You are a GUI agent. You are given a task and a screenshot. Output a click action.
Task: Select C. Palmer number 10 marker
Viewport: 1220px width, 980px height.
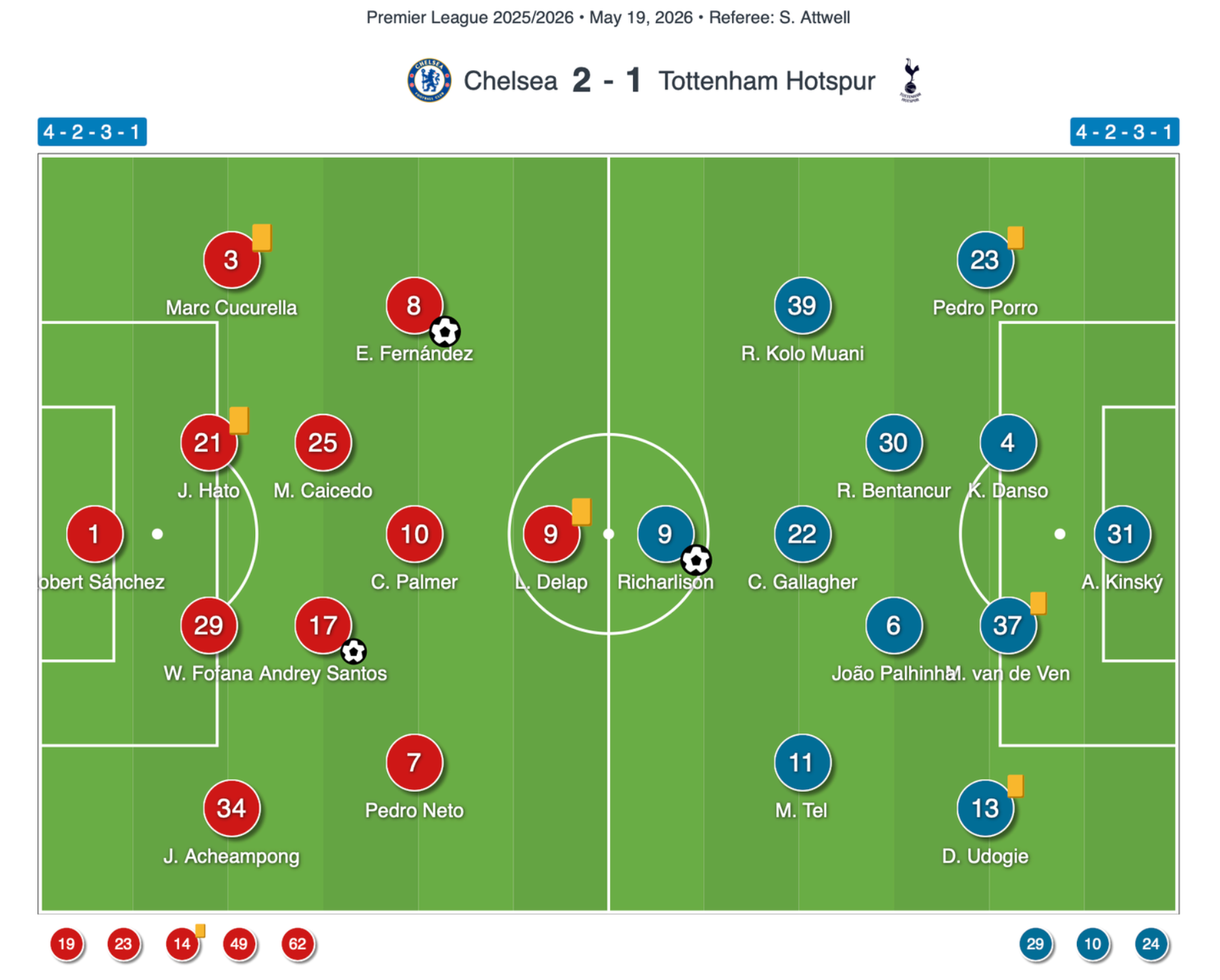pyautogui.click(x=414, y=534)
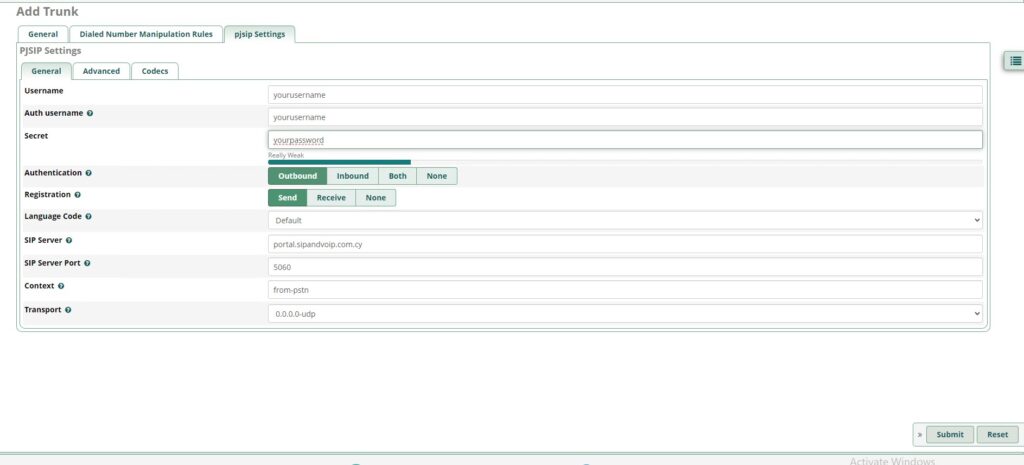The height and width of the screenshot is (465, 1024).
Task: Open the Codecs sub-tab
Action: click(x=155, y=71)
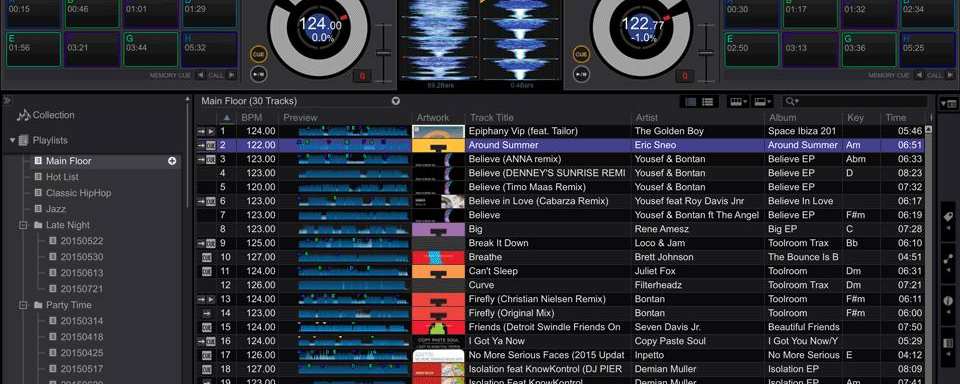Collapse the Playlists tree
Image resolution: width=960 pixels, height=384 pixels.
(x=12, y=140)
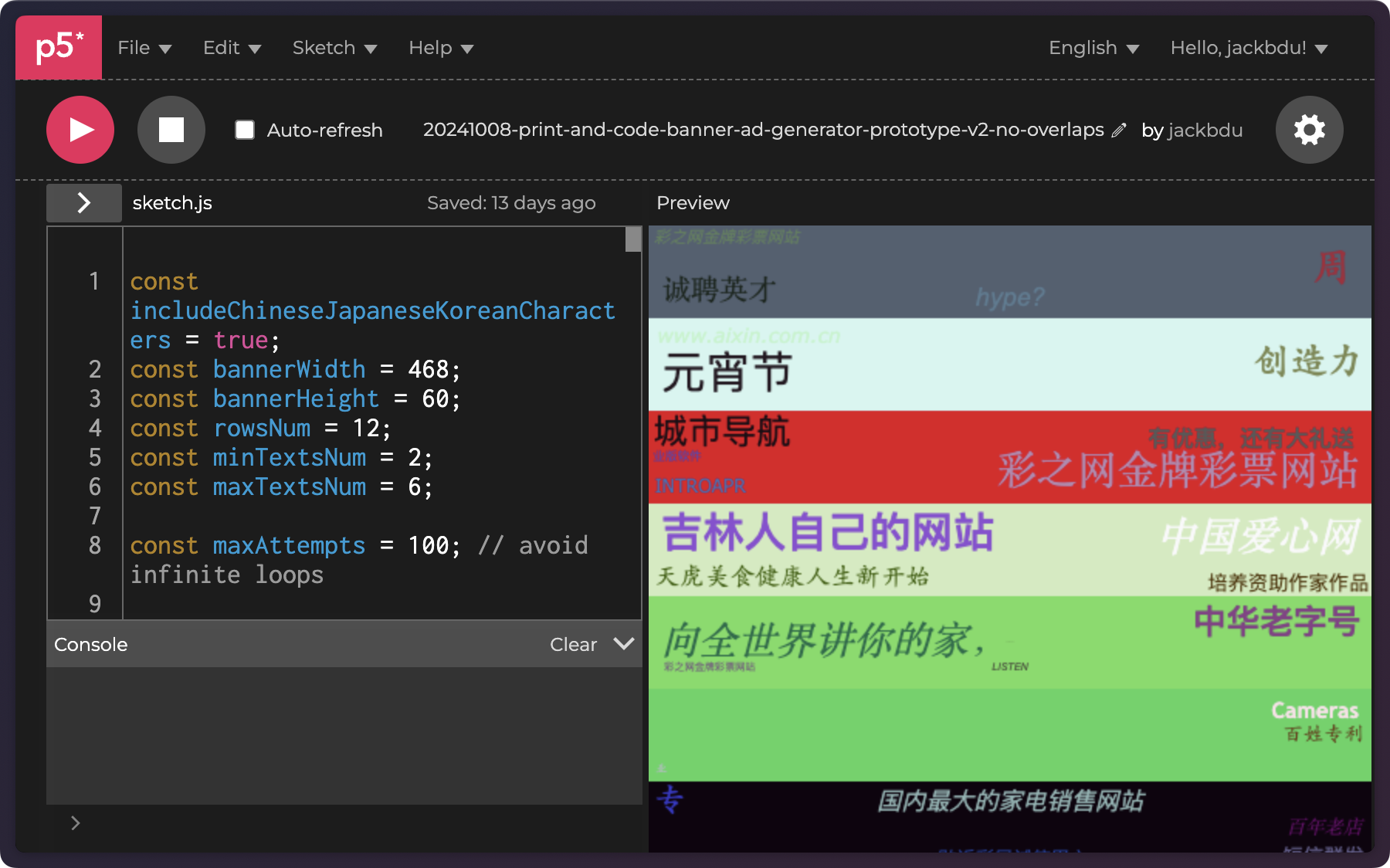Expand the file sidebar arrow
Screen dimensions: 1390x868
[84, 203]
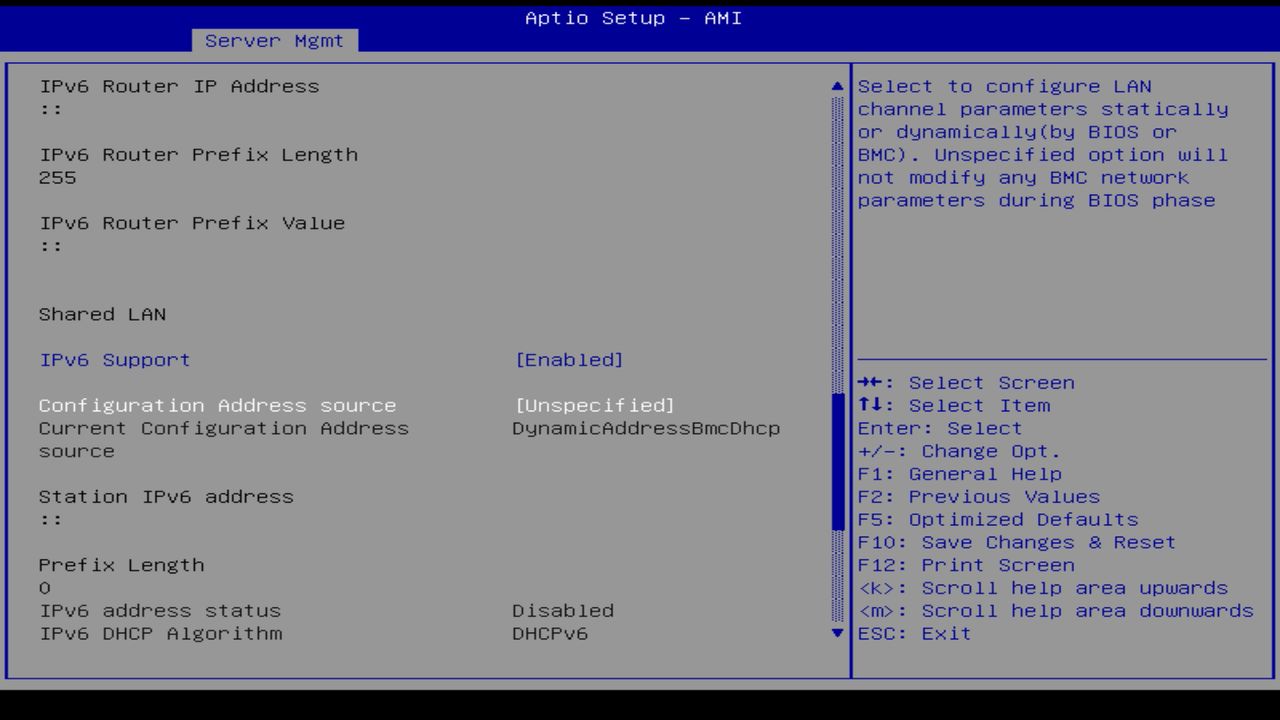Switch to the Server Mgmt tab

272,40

◆ ◆ ◆ ◆ ◆ ◆ ◆

§ **TASK STATEMENT**: Copy the rows word for word, starting with their first line and going on through the line that contains "The height and". Leave the pictures out.

§ **THE RESULT**:
You are a GUI agent. You are given a task and a screenshot. Output a click action.
Task: Select C. Palmer number 10 marker
Viewport: 1220px width, 980px height.
pyautogui.click(x=414, y=534)
The height and width of the screenshot is (465, 1024).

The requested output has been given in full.